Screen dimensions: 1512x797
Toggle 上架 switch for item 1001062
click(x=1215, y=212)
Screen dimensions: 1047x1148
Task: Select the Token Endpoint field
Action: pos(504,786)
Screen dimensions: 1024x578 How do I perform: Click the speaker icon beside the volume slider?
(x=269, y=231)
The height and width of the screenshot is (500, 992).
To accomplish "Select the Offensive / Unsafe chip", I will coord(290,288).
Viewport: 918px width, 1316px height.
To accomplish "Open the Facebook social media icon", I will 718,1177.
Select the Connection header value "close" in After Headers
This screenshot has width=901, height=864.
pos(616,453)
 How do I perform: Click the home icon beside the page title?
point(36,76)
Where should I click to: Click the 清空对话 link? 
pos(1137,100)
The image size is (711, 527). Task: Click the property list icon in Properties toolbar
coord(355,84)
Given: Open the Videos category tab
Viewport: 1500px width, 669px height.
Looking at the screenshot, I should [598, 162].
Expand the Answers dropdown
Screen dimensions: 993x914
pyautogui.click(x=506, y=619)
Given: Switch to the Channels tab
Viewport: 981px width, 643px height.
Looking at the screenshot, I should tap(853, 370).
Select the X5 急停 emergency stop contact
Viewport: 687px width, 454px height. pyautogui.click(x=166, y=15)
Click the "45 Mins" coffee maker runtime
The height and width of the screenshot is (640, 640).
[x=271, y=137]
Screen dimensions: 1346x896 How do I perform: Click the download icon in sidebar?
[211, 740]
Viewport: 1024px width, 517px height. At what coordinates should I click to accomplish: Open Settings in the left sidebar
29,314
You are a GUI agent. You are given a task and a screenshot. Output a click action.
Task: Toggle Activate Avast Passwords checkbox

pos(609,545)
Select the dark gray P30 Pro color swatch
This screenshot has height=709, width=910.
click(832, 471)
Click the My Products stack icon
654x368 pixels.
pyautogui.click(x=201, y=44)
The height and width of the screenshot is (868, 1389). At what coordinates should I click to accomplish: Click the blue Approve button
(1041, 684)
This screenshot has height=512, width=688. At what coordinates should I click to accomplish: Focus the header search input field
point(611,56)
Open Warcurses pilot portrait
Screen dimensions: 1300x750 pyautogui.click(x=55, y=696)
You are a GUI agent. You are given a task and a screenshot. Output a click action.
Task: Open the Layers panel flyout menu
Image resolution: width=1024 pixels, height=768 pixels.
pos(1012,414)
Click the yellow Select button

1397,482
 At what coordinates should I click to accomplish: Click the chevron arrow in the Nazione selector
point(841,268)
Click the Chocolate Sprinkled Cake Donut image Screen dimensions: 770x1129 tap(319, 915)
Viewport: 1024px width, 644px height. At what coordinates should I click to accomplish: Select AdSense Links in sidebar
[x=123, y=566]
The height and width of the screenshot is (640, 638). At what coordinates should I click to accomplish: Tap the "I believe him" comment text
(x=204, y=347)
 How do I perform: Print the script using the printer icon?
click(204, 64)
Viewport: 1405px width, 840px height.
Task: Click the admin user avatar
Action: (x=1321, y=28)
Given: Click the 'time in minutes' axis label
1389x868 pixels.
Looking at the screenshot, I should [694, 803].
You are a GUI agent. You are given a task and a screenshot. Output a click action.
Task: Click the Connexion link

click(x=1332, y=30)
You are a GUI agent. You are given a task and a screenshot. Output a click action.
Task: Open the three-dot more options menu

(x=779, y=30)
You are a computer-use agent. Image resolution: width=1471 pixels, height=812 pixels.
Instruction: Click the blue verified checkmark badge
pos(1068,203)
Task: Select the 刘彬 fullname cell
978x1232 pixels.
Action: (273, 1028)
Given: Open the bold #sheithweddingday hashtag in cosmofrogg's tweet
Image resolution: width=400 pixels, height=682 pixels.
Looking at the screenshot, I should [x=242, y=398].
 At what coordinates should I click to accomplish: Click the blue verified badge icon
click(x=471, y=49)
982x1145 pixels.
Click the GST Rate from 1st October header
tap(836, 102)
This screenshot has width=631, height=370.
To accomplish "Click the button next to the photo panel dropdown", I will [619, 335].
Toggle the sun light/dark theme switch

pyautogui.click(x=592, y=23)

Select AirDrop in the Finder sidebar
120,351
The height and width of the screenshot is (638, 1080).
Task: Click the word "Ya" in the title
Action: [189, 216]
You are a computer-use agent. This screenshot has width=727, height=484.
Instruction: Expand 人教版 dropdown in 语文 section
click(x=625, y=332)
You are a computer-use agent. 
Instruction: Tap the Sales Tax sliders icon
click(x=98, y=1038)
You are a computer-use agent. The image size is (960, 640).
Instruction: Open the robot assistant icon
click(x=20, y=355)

┄┄┄┄┄┄

* **TASK DIRECTIONS**
For each line in the listing, return it exactly as shown.

* **WRITTEN REPLY**
Screen dimensions: 1512x797
Toggle 上架 switch for item 1001062
click(x=1215, y=212)
Screen dimensions: 1047x1148
Task: Select the Token Endpoint field
Action: pos(504,786)
Screen dimensions: 1024x578 How do I perform: Click the speaker icon beside the volume slider?
(x=269, y=231)
The height and width of the screenshot is (500, 992).
To accomplish "Select the Offensive / Unsafe chip", I will coord(290,288).
Viewport: 918px width, 1316px height.
To accomplish "Open the Facebook social media icon", I will 718,1177.
Select the Connection header value "close" in After Headers
This screenshot has width=901, height=864.
pos(616,453)
 How do I perform: Click the home icon beside the page title?
point(36,76)
Where should I click to: Click the 清空对话 link? 
pos(1137,100)
The image size is (711, 527). Task: Click the property list icon in Properties toolbar
coord(355,84)
Given: Open the Videos category tab
Viewport: 1500px width, 669px height.
Looking at the screenshot, I should [598, 162].
Expand the Answers dropdown
Screen dimensions: 993x914
pyautogui.click(x=506, y=619)
Given: Switch to the Channels tab
Viewport: 981px width, 643px height.
Looking at the screenshot, I should tap(853, 370).
Select the X5 急停 emergency stop contact
Viewport: 687px width, 454px height. pyautogui.click(x=166, y=15)
Click the "45 Mins" coffee maker runtime
The height and width of the screenshot is (640, 640).
[x=271, y=137]
Screen dimensions: 1346x896 How do I perform: Click the download icon in sidebar?
[211, 740]
Viewport: 1024px width, 517px height. At what coordinates should I click to accomplish: Open Settings in the left sidebar
29,314
You are a GUI agent. You are given a task and a screenshot. Output a click action.
Task: Toggle Activate Avast Passwords checkbox

pos(609,545)
Select the dark gray P30 Pro color swatch
This screenshot has height=709, width=910.
click(832, 471)
Click the My Products stack icon
654x368 pixels.
pyautogui.click(x=201, y=44)
The height and width of the screenshot is (868, 1389). At what coordinates should I click to accomplish: Click the blue Approve button
(1041, 684)
This screenshot has height=512, width=688. At what coordinates should I click to accomplish: Focus the header search input field
point(611,56)
Open Warcurses pilot portrait
Screen dimensions: 1300x750 pyautogui.click(x=55, y=696)
You are a GUI agent. You are given a task and a screenshot. Output a click action.
Task: Open the Layers panel flyout menu
Image resolution: width=1024 pixels, height=768 pixels.
pos(1012,414)
Click the yellow Select button

1397,482
 At what coordinates should I click to accomplish: Click the chevron arrow in the Nazione selector
point(841,268)
Click the Chocolate Sprinkled Cake Donut image Screen dimensions: 770x1129 tap(319, 915)
Viewport: 1024px width, 644px height. At what coordinates should I click to accomplish: Select AdSense Links in sidebar
[x=123, y=566]
The height and width of the screenshot is (640, 638). At what coordinates should I click to accomplish: Tap the "I believe him" comment text
(x=204, y=347)
 How do I perform: Print the script using the printer icon?
click(204, 64)
Viewport: 1405px width, 840px height.
Task: Click the admin user avatar
Action: (x=1321, y=28)
Given: Click the 'time in minutes' axis label
1389x868 pixels.
Looking at the screenshot, I should [694, 803].
You are a GUI agent. You are given a task and a screenshot. Output a click action.
Task: Click the Connexion link

click(x=1332, y=30)
You are a GUI agent. You are given a task and a screenshot. Output a click action.
Task: Open the three-dot more options menu

(x=779, y=30)
You are a computer-use agent. Image resolution: width=1471 pixels, height=812 pixels.
Instruction: Click the blue verified checkmark badge
pos(1068,203)
Task: Select the 刘彬 fullname cell
978x1232 pixels.
Action: (273, 1028)
Given: Open the bold #sheithweddingday hashtag in cosmofrogg's tweet
Image resolution: width=400 pixels, height=682 pixels.
Looking at the screenshot, I should [x=242, y=398].
 At what coordinates should I click to accomplish: Click the blue verified badge icon
click(x=471, y=49)
982x1145 pixels.
Click the GST Rate from 1st October header
tap(836, 102)
This screenshot has width=631, height=370.
To accomplish "Click the button next to the photo panel dropdown", I will [619, 335].
Toggle the sun light/dark theme switch

pyautogui.click(x=592, y=23)

Select AirDrop in the Finder sidebar
120,351
The height and width of the screenshot is (638, 1080).
Task: Click the word "Ya" in the title
Action: [189, 216]
You are a computer-use agent. This screenshot has width=727, height=484.
Instruction: Expand 人教版 dropdown in 语文 section
click(x=625, y=332)
You are a computer-use agent. 
Instruction: Tap the Sales Tax sliders icon
click(x=98, y=1038)
You are a computer-use agent. The image size is (960, 640).
Instruction: Open the robot assistant icon
click(x=20, y=355)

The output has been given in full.